Could cement and steel team up to cut emissions?

The production of cement and steel creates roughly 13% of the world’s anthropogenic carbon dioxide emissions. Combining the recycling of the two ubiquitous building materials could cut those emissions, researchers say (Nature 2024, DOI: 10.1038/s41586-024-07338-8). They show that adding waste cement into the electric arc furnaces (EAFs) used to recycle steel produces a material that can be recycled into new cement.

Cement holds together the gravel and sand in concrete. Producing both cement and steel involves high temperatures—typically generated by burning fossil fuels—and chemical reactions that release CO₂. Cement is made by mixing calcium carbonate with clays and heating in a kiln to form calcium silicates, called clinker, a precursor of cement. The process converts calcium carbonate to calcium oxide—or lime—releasing CO₂. Producing steel, meanwhile, involves smelting iron oxide ore and carbon in a blast furnace.

Decarbonizing cement and steel is a formidable challenge. Both industries are exploring the use of alternative fuels, low-carbon substitutes for cement, and electric processes. Some companies, for instance, make and recycle steel in EAFs.

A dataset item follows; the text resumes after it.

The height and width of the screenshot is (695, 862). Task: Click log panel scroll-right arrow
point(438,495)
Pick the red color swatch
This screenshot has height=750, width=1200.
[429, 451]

Recycling materials also reduces emissions. While steel is the most recycled material by weight in the world, cement is not recycled. Researchers have looked into heating waste cement obtained from crushed concrete in a kiln to make new clinker, but doing this in practice has been challenging.

Cyrille Dunant, Julian M. Allwood, and colleagues at the University of Cambridge decided to heat waste cement in an EAF—specifically, an EAF used to recycle steel. Steel recycling requires the addition of lime, whose job is to bind with impurities and metal- and silicon-based oxides to form a removable by-product called slag.

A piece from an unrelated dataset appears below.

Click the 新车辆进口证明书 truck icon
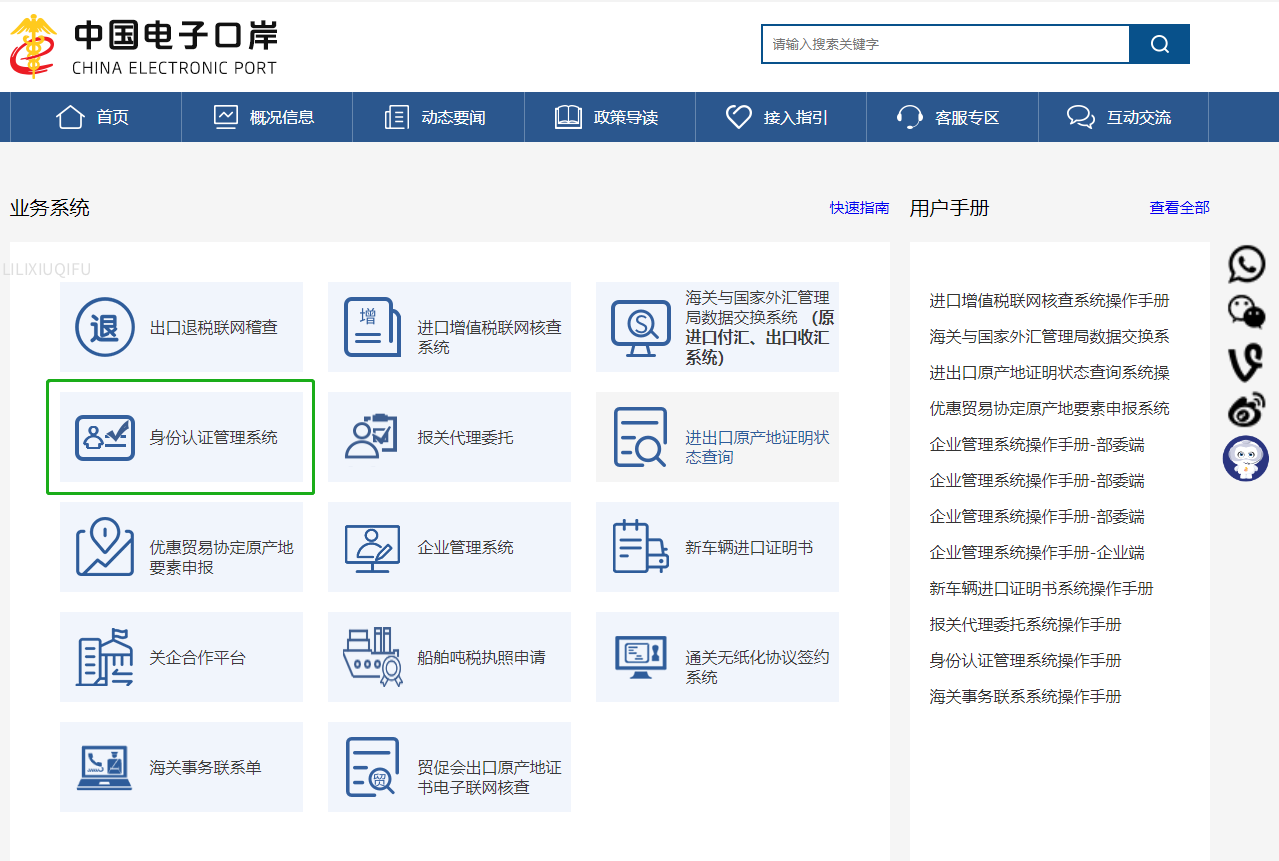The width and height of the screenshot is (1279, 861). point(640,547)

The researchers replaced some of the lime with waste cement, which they found performed the same job as the lime. But now, instead of a low-quality slag in the end, they got a product that has a composition nearly identical to pristine clinker. The material needs to be adjusted by adding small amounts of lime, alumina, and silica, but then the slag can be dried, crushed, and used to make new cement.

The process reduces the emissions of both cement and steel by replacing CO₂-intensive lime and recycling materials that would otherwise become waste. Zero-emission cement is possible if the EAF were powered by renewable energy. “This is proof that cement is a recyclable material the same way steel and aluminum are and that it’s possible to recycle cement in an electrical process,” Dunant says.

EAFs today make up a small fraction of global steelmaking. Plus, cement demand will grow mainly in countries with little steel production, says Karen Scrivener, a material chemist at the Swiss Federal Institute of Technology, Lausanne (EPFL). “I do not think this product will have significant impact in a global context,” she says.

Nonetheless, “this is an important piece of work,” says Sabbie Miller, a civil and environmental engineer at the University of California, Davis, adding that the process will be most effective when used with other cement decarbonization strategies. “Implementing a suite of effective strategies that are appropriate for a region or application as fast as possible will help us more quickly reach our emissions targets. I think this technology could be part of that suite for some places.”

The Cambridge team plans to start industrial-level trials soon through its spin-off called Cambridge Electric Cement. The trials will produce 40 metric tons of recycled cement an hour in a commercial EAF owned and operated by Celsa Steel UK, the largest steel recycling company in the UK.